▼▼▼
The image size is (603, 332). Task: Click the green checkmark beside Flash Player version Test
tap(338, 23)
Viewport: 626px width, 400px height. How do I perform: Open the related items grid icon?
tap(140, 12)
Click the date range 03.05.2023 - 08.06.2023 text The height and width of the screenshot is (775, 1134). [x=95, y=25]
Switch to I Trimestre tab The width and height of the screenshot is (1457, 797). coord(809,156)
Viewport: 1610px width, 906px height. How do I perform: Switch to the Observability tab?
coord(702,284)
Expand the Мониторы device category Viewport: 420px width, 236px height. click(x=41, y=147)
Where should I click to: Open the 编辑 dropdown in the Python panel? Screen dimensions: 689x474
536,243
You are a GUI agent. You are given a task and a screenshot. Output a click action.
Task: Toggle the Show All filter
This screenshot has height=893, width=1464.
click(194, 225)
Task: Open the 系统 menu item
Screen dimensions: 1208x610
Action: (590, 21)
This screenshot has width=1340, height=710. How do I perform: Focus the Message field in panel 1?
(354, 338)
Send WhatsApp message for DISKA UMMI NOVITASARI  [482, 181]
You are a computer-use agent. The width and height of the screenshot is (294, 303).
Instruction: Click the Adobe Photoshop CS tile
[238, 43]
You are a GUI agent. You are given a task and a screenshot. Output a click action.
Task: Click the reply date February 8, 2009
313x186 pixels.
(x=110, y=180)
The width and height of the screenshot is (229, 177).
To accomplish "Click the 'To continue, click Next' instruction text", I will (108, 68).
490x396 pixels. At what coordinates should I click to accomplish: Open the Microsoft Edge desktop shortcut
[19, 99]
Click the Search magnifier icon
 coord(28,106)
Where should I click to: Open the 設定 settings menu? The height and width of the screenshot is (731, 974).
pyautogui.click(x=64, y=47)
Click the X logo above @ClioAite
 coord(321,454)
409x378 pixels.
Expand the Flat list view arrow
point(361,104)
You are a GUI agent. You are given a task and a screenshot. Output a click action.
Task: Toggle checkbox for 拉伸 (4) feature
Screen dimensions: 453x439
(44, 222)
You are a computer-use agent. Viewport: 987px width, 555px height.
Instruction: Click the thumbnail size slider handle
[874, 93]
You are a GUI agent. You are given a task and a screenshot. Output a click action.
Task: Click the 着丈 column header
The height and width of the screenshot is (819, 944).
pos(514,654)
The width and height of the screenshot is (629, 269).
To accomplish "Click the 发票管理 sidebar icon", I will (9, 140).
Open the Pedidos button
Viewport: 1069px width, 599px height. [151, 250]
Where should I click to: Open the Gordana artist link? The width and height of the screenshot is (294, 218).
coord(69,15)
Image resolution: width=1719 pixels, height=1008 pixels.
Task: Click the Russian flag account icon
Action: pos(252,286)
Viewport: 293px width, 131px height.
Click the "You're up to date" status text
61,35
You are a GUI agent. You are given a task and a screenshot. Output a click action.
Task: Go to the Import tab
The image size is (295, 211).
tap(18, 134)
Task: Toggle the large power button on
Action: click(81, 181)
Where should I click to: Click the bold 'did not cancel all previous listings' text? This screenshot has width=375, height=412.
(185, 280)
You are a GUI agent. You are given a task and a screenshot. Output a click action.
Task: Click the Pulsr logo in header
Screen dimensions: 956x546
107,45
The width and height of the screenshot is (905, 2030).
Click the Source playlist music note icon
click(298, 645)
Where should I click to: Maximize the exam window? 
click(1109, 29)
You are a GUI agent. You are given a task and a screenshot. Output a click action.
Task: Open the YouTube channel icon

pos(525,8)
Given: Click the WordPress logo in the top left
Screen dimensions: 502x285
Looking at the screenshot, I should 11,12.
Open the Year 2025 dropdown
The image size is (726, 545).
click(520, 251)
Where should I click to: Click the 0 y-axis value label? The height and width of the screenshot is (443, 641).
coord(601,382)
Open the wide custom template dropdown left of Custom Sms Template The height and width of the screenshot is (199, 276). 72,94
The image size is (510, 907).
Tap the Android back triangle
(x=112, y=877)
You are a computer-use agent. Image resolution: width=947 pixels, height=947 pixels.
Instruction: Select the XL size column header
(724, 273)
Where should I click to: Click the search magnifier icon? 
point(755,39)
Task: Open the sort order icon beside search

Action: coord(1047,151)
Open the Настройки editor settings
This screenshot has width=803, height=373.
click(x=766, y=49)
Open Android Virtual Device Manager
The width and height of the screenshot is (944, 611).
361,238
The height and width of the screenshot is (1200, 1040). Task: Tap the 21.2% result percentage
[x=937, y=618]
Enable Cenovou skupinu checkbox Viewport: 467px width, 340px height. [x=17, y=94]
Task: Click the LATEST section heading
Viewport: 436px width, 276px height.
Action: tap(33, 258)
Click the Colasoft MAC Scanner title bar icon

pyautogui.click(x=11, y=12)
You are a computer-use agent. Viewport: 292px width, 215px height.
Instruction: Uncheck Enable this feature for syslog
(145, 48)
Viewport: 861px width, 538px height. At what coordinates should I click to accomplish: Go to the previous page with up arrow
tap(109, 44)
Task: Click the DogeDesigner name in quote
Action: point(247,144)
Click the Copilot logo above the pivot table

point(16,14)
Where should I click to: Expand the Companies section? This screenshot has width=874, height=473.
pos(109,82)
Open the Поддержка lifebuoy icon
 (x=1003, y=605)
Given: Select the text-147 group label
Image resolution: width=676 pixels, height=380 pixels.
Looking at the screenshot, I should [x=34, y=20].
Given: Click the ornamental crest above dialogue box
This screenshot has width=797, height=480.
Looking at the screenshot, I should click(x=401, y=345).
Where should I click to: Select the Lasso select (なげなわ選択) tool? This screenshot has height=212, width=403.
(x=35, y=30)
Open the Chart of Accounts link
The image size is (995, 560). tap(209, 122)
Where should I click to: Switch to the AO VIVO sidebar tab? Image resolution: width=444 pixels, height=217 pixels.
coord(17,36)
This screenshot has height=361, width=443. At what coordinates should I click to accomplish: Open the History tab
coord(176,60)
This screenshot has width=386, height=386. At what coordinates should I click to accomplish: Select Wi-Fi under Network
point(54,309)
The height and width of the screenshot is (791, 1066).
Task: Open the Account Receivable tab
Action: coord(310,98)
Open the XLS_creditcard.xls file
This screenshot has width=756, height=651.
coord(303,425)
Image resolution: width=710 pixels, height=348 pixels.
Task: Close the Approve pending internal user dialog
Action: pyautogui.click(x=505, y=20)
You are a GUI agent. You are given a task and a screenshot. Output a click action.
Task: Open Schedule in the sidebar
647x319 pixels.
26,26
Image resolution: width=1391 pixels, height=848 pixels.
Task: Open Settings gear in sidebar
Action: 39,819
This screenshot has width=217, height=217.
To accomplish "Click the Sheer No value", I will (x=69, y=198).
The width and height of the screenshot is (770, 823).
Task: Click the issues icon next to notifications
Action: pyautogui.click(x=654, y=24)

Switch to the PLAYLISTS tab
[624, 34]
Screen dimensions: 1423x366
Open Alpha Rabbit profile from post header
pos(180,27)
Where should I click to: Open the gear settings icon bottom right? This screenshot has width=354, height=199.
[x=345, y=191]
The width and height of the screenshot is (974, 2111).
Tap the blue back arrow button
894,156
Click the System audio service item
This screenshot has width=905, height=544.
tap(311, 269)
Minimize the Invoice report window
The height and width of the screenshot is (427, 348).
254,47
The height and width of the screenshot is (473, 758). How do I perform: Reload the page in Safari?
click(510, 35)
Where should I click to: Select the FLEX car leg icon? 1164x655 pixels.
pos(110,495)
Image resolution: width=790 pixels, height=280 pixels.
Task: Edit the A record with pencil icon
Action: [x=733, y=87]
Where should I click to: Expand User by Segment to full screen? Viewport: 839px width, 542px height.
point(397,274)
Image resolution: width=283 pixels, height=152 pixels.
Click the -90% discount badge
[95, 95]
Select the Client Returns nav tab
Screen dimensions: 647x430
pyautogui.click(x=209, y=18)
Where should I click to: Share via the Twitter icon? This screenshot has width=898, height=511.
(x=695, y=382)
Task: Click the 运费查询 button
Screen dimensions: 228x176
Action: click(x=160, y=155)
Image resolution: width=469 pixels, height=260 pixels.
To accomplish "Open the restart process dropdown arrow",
▲▲▲
§ **TASK TO COMPLETE**
Return every line in the listing above that has the word "link" in it.

§ **SOLUTION TO THIS EXERCISE**
Where should I click to: Open the Gordana artist link? The width and height of the screenshot is (294, 218).
Open the Chart of Accounts link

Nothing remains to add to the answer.